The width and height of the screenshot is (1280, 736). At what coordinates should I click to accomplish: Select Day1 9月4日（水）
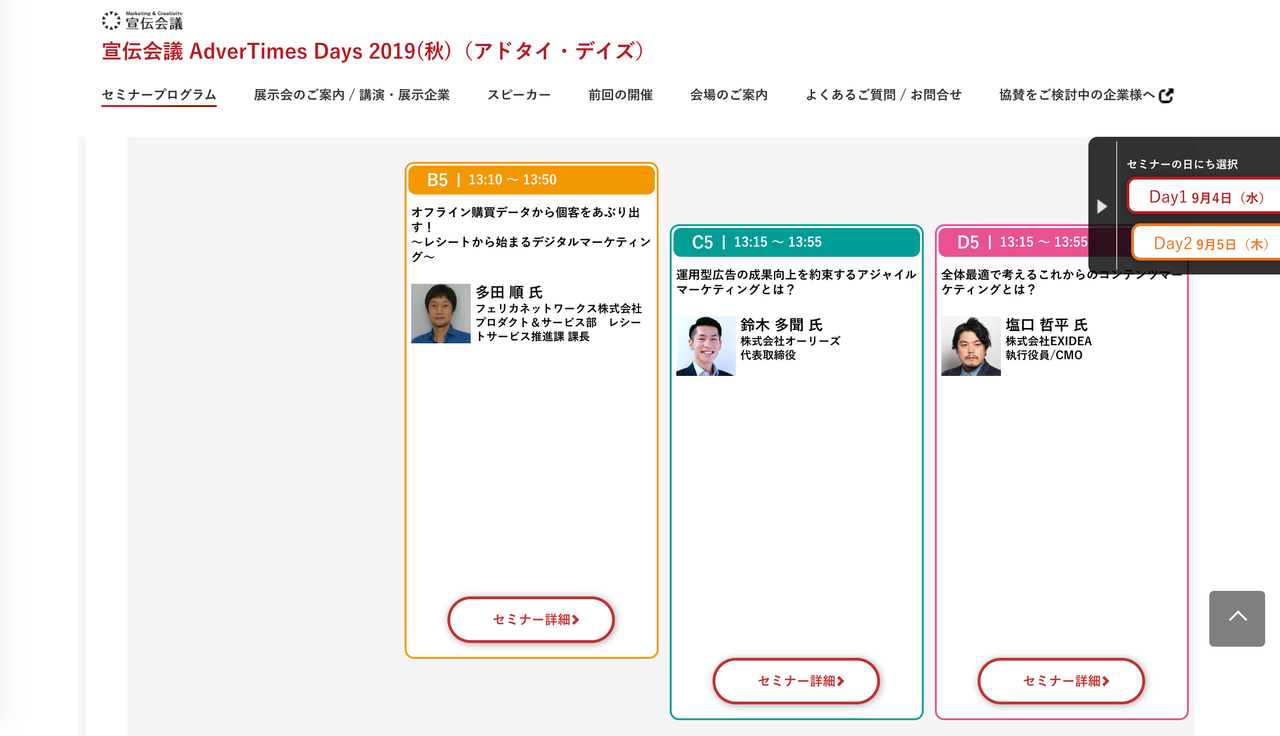point(1210,196)
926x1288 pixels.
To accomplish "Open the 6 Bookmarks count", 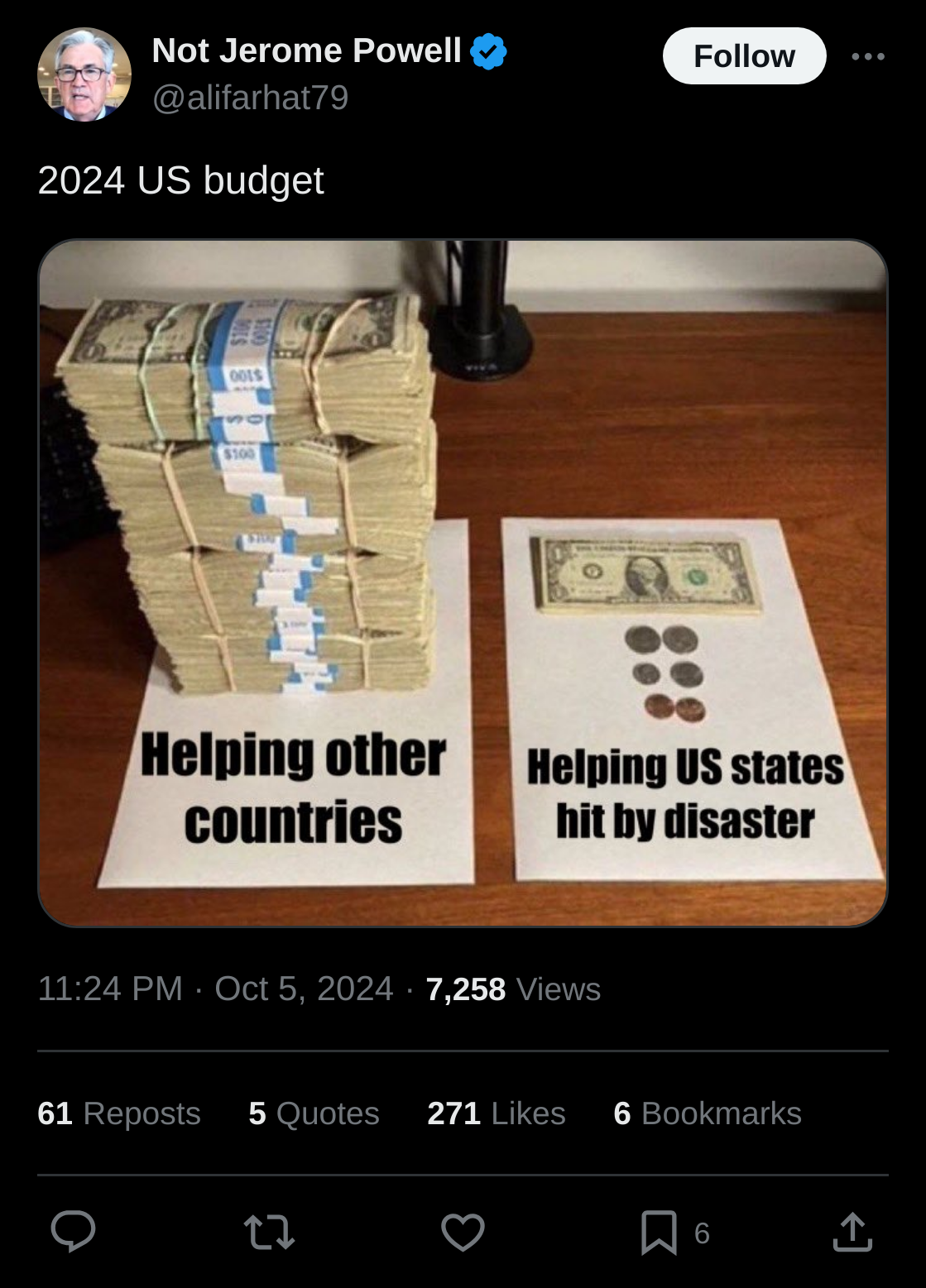I will point(708,1113).
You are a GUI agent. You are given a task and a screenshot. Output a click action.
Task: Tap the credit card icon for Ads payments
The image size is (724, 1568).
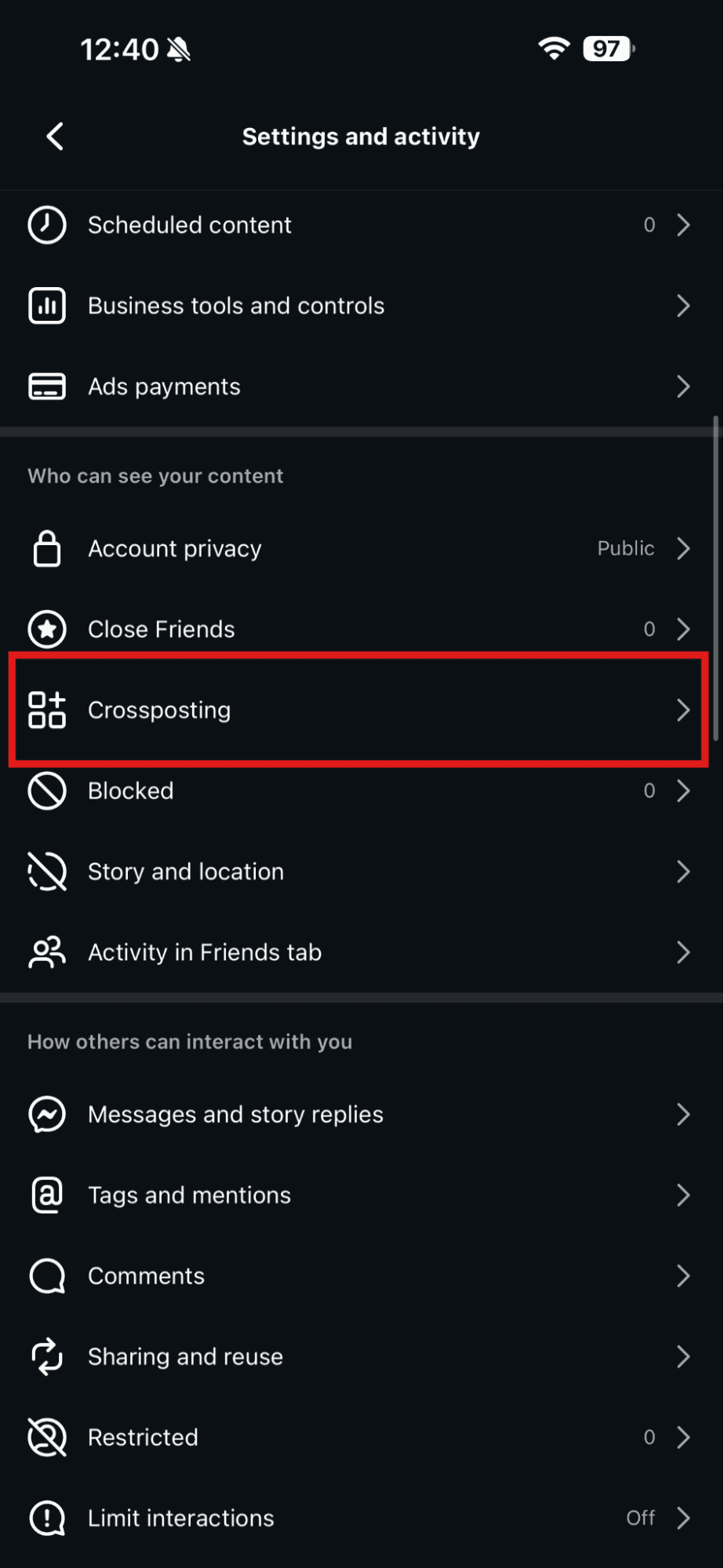pyautogui.click(x=46, y=386)
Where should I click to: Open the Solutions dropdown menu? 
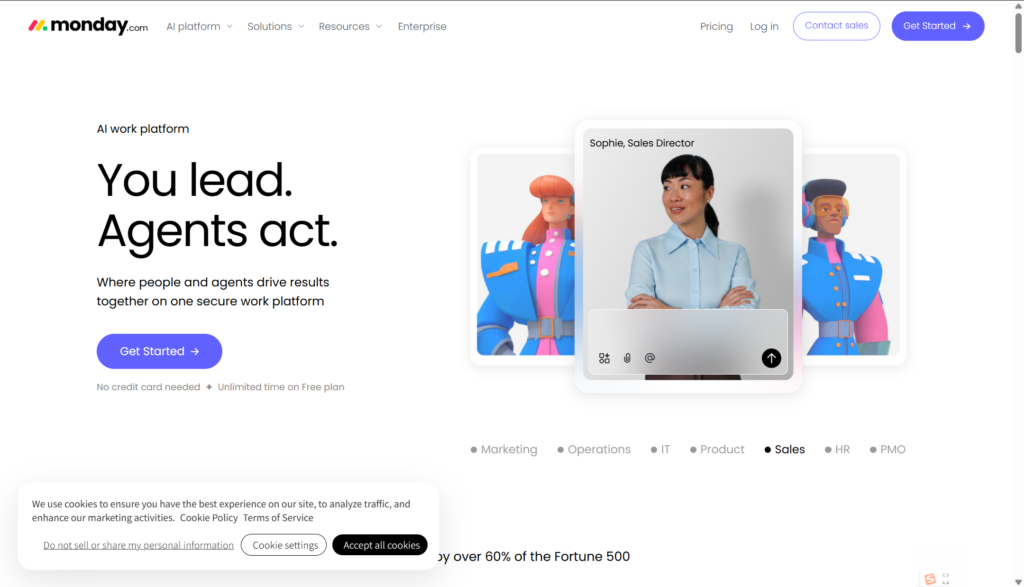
__________
EXERCISE DETAILS
Having located the line with "The image size is (724, 1568).", copy it exactly along with every later line through the end of the listing above, but omit the pictures.

ANSWER TO THE PROBLEM
The image size is (724, 1568).
pyautogui.click(x=46, y=386)
Where should I click to: Open the Solutions dropdown menu? 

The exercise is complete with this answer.